Mais à l’approche de l’investiture de Donald Trump, qui souhaite voir Robert Kennedy Jr., farouche opposant à la fluoration de l’eau, au ministère de la Santé, certains scientifiques craignent que cette publication n’érode la confiance du public dans les institutions de santé.
Seuil de toxicité
Le fluorure est présent naturellement dans les eaux souterraines de plusieurs régions du monde, notamment en Afrique et en Asie, à des concentrations pouvant dépasser la limite sanitaire de 1,5 mg/L établie par l’Organisation mondiale de la santé (OMS). Sa présence dans l’eau courante peut également résulter d’une contamination industrielle.
Aux États-Unis, seules quelques régions disposent d’une eau naturellement fluorée. Depuis les années 1950, les autorités sanitaires du reste du pays ont, à quelques exceptions près, ajouté du fluor, qui contribue à prévenir les caries dentaires.
Selon un site Internet gouvernemental, 200 millions d’Américains recevraient de l’eau artificiellement fluorée en 2022.
S’il existe un consensus sur la dangerosité du fluorure à forte concentration, c’est la question du « seuil de toxicité » qui divise la communauté scientifique.
Dans la publication, les chercheurs suggèrent, sur la base d’un petit nombre d’études, qu’une concentration inférieure à 1,5 mg/L – le seuil de l’OMS – pourrait affecter le QI des enfants.
Or, « presque toutes les études ont été réalisées dans des contextes où existent d’autres contaminants », note Steven Levy, professeur à l’Iowa Institute of Oral Health, citant en exemple la pollution par le charbon. Chine.
Et d’autres études analysées dans la publication présentent des résultats contraires. Il reste une « incertitude » sur les effets d’une telle concentration, reconnaissent également ses auteurs.
Ils ajoutent qu’il n’y a « pas suffisamment de données » pour déterminer si le niveau de 0,7 mg/L, recommandé par les autorités américaines pour la fluoration artificielle, affecte le QI.

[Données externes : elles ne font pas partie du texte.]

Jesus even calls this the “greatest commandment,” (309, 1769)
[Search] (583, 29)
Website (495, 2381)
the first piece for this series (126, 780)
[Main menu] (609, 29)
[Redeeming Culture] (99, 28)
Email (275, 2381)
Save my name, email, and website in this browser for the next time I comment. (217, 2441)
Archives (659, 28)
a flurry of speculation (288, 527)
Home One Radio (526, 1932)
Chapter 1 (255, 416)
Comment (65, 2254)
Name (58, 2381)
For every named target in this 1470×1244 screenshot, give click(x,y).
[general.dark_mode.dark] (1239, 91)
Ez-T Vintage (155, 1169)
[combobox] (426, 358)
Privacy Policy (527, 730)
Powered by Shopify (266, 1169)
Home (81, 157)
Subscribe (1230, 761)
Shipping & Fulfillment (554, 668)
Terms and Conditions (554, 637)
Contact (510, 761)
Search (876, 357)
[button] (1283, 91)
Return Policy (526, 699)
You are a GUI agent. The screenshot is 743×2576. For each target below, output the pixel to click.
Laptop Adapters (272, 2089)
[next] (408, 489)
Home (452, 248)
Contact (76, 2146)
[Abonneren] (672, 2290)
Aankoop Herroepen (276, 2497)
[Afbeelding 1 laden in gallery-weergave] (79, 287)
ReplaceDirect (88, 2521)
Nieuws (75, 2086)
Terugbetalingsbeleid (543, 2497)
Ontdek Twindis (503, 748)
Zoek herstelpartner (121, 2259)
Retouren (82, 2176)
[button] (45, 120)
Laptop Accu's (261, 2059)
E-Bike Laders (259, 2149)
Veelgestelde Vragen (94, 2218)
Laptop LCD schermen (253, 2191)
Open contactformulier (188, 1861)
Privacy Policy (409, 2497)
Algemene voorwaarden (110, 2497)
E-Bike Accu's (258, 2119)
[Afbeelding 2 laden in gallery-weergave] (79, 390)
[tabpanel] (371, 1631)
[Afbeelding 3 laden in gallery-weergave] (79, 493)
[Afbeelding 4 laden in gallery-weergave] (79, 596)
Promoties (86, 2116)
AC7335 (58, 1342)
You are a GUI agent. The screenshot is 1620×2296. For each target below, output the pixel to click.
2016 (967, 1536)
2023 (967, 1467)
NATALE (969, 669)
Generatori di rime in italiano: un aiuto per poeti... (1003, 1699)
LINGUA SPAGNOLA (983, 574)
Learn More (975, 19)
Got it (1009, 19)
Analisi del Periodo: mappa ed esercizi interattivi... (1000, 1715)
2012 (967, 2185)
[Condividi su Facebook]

“Il n’y a tout simplement pas assez de données” pour déterminer aujourd’hui avec certitude un seuil de toxicité, résume à l’AFP David Eaton, professeur émérite à l’Université de Washington et ancien président de l’American Society of Toxicology. .
« Grosse erreur »
Les auteurs et scientifiques interrogés par l’AFP s’accordent cependant sur un point : la nécessité de mener d’autres études pour évaluer les effets de faibles concentrations de fluor sur le développement cognitif.
Plus largement, la communauté scientifique s’interroge sur la nécessité de continuer à ajouter du fluor à l’eau du robinet, une pratique pourtant saluée comme une grande réussite de santé publique.
Puisque d’autres sources de fluor existent, notamment dans les dentifrices, il faut réévaluer les bénéfices d’une telle pratique en étudiant les effets observés après « l’arrêt de la fluoration dans plusieurs localités », argumente Fernando Hugo, chercheur en santé publique. dentaire.
En septembre, un juge fédéral, s’appuyant sur un document réalisé par les auteurs de l’étude, avait également appelé les autorités américaines à se pencher sur le sujet.
Les partisans de la fluoration affirment qu’elle contribue à réduire les disparités socio-économiques, les populations vulnérables n’ayant souvent pas accès à des soins dentaires adéquats.
Mais ses détracteurs affirment que ces mêmes communautés pourraient être les plus exposées aux effets négatifs potentiels, comme une baisse du QI des enfants.
« Arrêter la fluoration de l’eau sans une évaluation claire des avantages actuels serait une grave erreur, car il ne fait aucun doute qu’elle a eu un impact positif significatif sur la santé publique dans le passé », déclare David Eaton. , qui souligne que l’étude se concentre uniquement sur les risques de la fluoration.